**Provided records:**
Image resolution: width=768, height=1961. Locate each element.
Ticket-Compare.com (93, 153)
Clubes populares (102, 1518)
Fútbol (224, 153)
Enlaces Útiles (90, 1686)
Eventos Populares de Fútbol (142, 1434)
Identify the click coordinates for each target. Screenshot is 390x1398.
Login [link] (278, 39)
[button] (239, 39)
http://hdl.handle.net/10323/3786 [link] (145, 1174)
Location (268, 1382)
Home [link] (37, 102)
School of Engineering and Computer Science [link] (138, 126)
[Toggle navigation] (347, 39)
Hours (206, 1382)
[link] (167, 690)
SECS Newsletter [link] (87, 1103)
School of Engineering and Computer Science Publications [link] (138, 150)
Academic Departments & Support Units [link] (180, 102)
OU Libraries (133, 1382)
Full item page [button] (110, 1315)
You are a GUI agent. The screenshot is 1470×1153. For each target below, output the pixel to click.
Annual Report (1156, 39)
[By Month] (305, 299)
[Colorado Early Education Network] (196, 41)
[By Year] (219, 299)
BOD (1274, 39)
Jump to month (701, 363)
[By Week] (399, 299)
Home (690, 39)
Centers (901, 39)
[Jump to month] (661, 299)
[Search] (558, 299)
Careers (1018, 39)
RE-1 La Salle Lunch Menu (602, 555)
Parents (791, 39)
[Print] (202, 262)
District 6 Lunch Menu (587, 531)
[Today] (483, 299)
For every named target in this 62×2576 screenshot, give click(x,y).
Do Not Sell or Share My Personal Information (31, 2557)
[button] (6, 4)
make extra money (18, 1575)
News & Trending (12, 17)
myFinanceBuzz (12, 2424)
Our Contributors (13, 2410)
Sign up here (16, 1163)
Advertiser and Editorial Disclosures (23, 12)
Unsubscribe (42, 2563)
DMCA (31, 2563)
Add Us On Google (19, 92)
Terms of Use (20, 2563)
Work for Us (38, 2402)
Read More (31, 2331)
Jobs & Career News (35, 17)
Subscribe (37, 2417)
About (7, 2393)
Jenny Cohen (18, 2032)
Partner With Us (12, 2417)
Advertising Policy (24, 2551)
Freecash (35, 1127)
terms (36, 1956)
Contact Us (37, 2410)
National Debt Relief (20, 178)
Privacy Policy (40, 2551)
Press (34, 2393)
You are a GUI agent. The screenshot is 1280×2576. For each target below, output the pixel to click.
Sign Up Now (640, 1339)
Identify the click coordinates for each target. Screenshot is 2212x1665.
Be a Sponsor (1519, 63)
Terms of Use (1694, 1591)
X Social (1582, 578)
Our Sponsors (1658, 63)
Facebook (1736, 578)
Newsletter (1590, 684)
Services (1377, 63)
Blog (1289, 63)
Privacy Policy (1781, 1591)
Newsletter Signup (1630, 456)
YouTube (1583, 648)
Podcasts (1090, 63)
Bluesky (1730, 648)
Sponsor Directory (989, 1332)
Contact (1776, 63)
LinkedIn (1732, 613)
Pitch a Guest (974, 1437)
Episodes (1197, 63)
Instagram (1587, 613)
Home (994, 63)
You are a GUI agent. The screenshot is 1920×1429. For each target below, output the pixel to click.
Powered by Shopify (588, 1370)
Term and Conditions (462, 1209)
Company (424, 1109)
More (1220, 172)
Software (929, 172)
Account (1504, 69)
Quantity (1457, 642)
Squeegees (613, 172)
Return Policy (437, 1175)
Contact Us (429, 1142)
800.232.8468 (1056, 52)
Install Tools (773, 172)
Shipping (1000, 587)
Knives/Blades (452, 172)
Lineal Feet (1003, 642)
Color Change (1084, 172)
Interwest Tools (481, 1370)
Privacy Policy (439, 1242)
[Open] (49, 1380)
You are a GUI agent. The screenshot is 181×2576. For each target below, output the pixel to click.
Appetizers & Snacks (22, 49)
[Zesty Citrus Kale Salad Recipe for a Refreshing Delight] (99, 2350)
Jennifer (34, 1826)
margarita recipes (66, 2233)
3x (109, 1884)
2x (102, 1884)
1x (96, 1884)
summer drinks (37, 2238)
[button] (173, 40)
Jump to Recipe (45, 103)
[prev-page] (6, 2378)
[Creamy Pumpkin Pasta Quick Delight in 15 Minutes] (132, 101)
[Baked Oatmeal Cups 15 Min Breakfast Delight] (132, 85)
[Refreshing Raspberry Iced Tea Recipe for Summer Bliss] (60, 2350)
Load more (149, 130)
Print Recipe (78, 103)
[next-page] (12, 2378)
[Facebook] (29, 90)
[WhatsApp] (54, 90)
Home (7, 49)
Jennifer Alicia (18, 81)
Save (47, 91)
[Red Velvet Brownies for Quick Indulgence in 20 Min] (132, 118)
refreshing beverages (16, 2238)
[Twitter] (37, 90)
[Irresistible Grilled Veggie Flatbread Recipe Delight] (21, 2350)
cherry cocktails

**Task goal:** Word for word, write out each entry shown above.

**Exercise result:**
Image resolution: width=768, height=1961. Locate each element.
Ticket-Compare.com (93, 153)
Clubes populares (102, 1518)
Fútbol (224, 153)
Enlaces Útiles (90, 1686)
Eventos Populares de Fútbol (142, 1434)
Identify the click coordinates for each target. Screenshot is 390x1398.
Login [link] (278, 39)
[button] (239, 39)
http://hdl.handle.net/10323/3786 [link] (145, 1174)
Location (268, 1382)
Home [link] (37, 102)
School of Engineering and Computer Science [link] (138, 126)
[Toggle navigation] (347, 39)
Hours (206, 1382)
[link] (167, 690)
SECS Newsletter [link] (87, 1103)
School of Engineering and Computer Science Publications [link] (138, 150)
Academic Departments & Support Units [link] (180, 102)
OU Libraries (133, 1382)
Full item page [button] (110, 1315)
You are a GUI agent. The screenshot is 1470×1153. For each target below, output the pixel to click.
Annual Report (1156, 39)
[By Month] (305, 299)
[Colorado Early Education Network] (196, 41)
[By Year] (219, 299)
BOD (1274, 39)
Jump to month (701, 363)
[By Week] (399, 299)
Home (690, 39)
Centers (901, 39)
[Jump to month] (661, 299)
[Search] (558, 299)
Careers (1018, 39)
RE-1 La Salle Lunch Menu (602, 555)
Parents (791, 39)
[Print] (202, 262)
District 6 Lunch Menu (587, 531)
[Today] (483, 299)
For every named target in this 62×2576 screenshot, give click(x,y).
Do Not Sell or Share My Personal Information (31, 2557)
[button] (6, 4)
make extra money (18, 1575)
News & Trending (12, 17)
myFinanceBuzz (12, 2424)
Our Contributors (13, 2410)
Sign up here (16, 1163)
Advertiser and Editorial Disclosures (23, 12)
Unsubscribe (42, 2563)
DMCA (31, 2563)
Add Us On Google (19, 92)
Terms of Use (20, 2563)
Work for Us (38, 2402)
Read More (31, 2331)
Jobs & Career News (35, 17)
Subscribe (37, 2417)
About (7, 2393)
Jenny Cohen (18, 2032)
Partner With Us (12, 2417)
Advertising Policy (24, 2551)
Freecash (35, 1127)
terms (36, 1956)
Contact Us (37, 2410)
National Debt Relief (20, 178)
Privacy Policy (40, 2551)
Press (34, 2393)
You are a GUI agent. The screenshot is 1280×2576. For each target below, output the pixel to click.
Sign Up Now (640, 1339)
Identify the click coordinates for each target. Screenshot is 2212x1665.
Be a Sponsor (1519, 63)
Terms of Use (1694, 1591)
X Social (1582, 578)
Our Sponsors (1658, 63)
Facebook (1736, 578)
Newsletter (1590, 684)
Services (1377, 63)
Blog (1289, 63)
Privacy Policy (1781, 1591)
Newsletter Signup (1630, 456)
YouTube (1583, 648)
Podcasts (1090, 63)
Bluesky (1730, 648)
Sponsor Directory (989, 1332)
Contact (1776, 63)
LinkedIn (1732, 613)
Pitch a Guest (974, 1437)
Episodes (1197, 63)
Instagram (1587, 613)
Home (994, 63)
You are a GUI agent. The screenshot is 1920×1429. For each target below, output the pixel to click.
Powered by Shopify (588, 1370)
Term and Conditions (462, 1209)
Company (424, 1109)
More (1220, 172)
Software (929, 172)
Account (1504, 69)
Quantity (1457, 642)
Squeegees (613, 172)
Return Policy (437, 1175)
Contact Us (429, 1142)
800.232.8468 (1056, 52)
Install Tools (773, 172)
Shipping (1000, 587)
Knives/Blades (452, 172)
Lineal Feet (1003, 642)
Color Change (1084, 172)
Interwest Tools (481, 1370)
Privacy Policy (439, 1242)
[Open] (49, 1380)
You are a GUI agent. The screenshot is 181×2576. For each target below, output the pixel to click.
Appetizers & Snacks (22, 49)
[Zesty Citrus Kale Salad Recipe for a Refreshing Delight] (99, 2350)
Jennifer (34, 1826)
margarita recipes (66, 2233)
3x (109, 1884)
2x (102, 1884)
1x (96, 1884)
summer drinks (37, 2238)
[button] (173, 40)
Jump to Recipe (45, 103)
[prev-page] (6, 2378)
[Creamy Pumpkin Pasta Quick Delight in 15 Minutes] (132, 101)
[Baked Oatmeal Cups 15 Min Breakfast Delight] (132, 85)
[Refreshing Raspberry Iced Tea Recipe for Summer Bliss] (60, 2350)
Load more (149, 130)
Print Recipe (78, 103)
[next-page] (12, 2378)
[Facebook] (29, 90)
[WhatsApp] (54, 90)
Home (7, 49)
Jennifer Alicia (18, 81)
Save (47, 91)
[Red Velvet Brownies for Quick Indulgence in 20 Min] (132, 118)
refreshing beverages (16, 2238)
[Twitter] (37, 90)
[Irresistible Grilled Veggie Flatbread Recipe Delight] (21, 2350)
cherry cocktails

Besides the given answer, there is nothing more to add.